# TASK INPUTS start
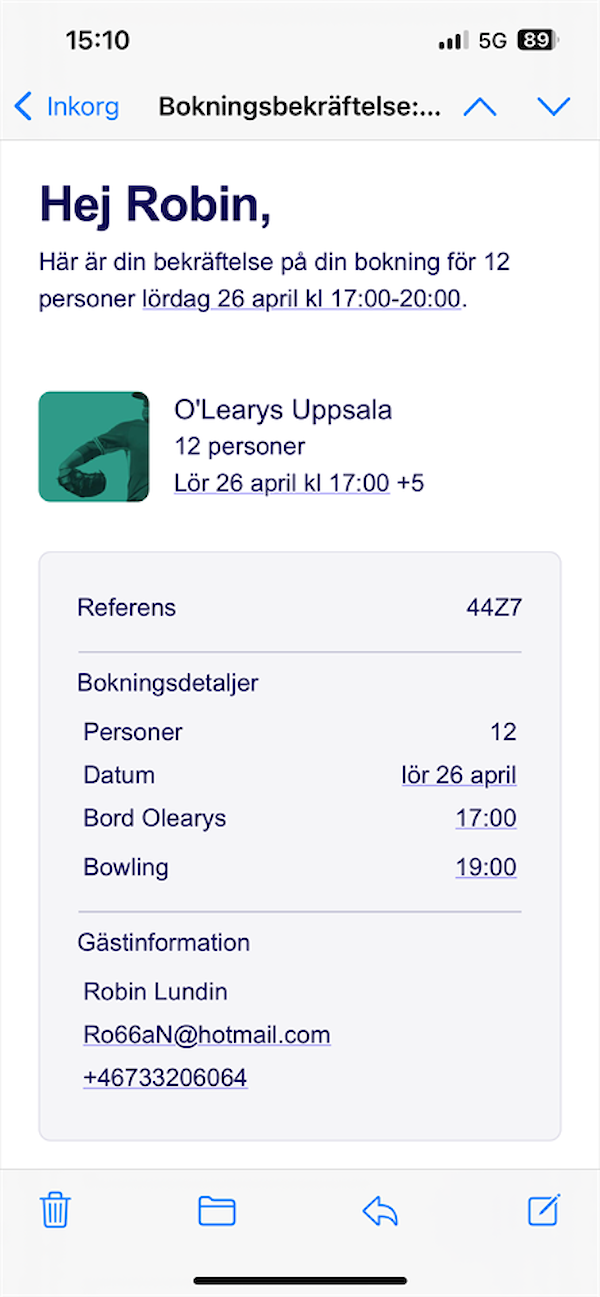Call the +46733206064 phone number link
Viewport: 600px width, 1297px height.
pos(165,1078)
# TASK INPUTS end
# TASK INPUTS start
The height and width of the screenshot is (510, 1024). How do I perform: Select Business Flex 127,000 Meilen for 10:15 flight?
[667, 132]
# TASK INPUTS end
Please reproduce the stretch of the listing from the line containing "Call the +46733206064 phone number link" through the line containing "pos(165,1078)", changing "phone number" to "telephone number" and leaving everything else as it is. Omit the pictures.

Call the +46733206064 telephone number link
Viewport: 600px width, 1297px height.
pos(165,1078)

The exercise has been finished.